Despite the growing demand for lithium, political instability in Chile, which holds one of the world’s largest deposits, threatens the viable mining of its reserves.
Following the Chilean government’s move to withdraw Soc Quimica & Minera de Chile’s (SQM) license to exploit the nation’s vast deposits, the company chose to invest in a lithium project in neighbouring Argentina, according to a report by the Australian Financial Review.
SQM is also trying to prevent a lithium project expansion by US company Albemarle in Chile.
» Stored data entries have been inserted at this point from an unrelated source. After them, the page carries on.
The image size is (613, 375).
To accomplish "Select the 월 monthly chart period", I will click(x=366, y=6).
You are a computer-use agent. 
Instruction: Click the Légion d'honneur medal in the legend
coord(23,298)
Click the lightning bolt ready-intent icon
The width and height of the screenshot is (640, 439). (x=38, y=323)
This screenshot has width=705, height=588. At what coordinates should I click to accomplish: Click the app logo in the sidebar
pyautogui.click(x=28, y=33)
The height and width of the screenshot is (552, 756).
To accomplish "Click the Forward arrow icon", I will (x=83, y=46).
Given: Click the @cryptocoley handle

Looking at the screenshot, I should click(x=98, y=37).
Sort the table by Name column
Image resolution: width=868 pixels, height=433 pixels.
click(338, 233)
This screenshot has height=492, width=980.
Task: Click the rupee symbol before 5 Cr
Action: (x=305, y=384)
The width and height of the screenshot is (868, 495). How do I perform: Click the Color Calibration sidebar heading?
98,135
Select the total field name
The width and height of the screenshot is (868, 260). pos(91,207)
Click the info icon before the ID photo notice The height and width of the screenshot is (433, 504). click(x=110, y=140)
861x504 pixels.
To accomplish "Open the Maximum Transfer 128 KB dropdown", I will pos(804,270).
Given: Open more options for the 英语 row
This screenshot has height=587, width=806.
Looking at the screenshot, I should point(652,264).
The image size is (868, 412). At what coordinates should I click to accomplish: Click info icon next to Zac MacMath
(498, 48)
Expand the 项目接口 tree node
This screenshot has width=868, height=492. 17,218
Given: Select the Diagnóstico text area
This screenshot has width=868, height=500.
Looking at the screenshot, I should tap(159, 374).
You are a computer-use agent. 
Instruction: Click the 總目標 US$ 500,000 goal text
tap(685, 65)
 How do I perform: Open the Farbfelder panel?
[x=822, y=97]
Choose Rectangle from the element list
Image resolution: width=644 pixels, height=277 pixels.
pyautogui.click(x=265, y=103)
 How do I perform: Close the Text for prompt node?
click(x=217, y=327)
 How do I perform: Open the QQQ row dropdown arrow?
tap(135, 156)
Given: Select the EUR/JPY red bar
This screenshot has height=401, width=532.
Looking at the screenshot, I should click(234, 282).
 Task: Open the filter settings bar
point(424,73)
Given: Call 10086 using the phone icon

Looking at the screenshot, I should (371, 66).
Chile contained 54 per cent of known lithium reserves in the world as of 2015, with lithium brines in salt flats of its Atacama Desert. However Argentina – also a hotspot for lithium brines – is acting faster to capitalise on the growing demand, with president Mauricio Marci removing capital and currency controls as well as a mineral export tax to increase investment.
The production hiccups in Chile could lead to Argentina becoming a major lithium producer.
And Australia has already begun to reap the rewards from Argentina’s resources.
The Olaroz lithium facility in Argentina, a joint venture between Australian company Orocobre and Toyota Tsusho Corporation, was the first new lithium brine built in twenty years. Within the last six months, its share price increased by 133 per cent.
Consultancy firm Stormcorw Capital indicated that Chile produced approximately 35 per cent of the world’s lithium output in 2015.
Jon Hykawy, Stormcrow’s president, said, “The market is growing, but supply isn’t going to stand still and wait for SQM and the Chilean government to iron out their differences.”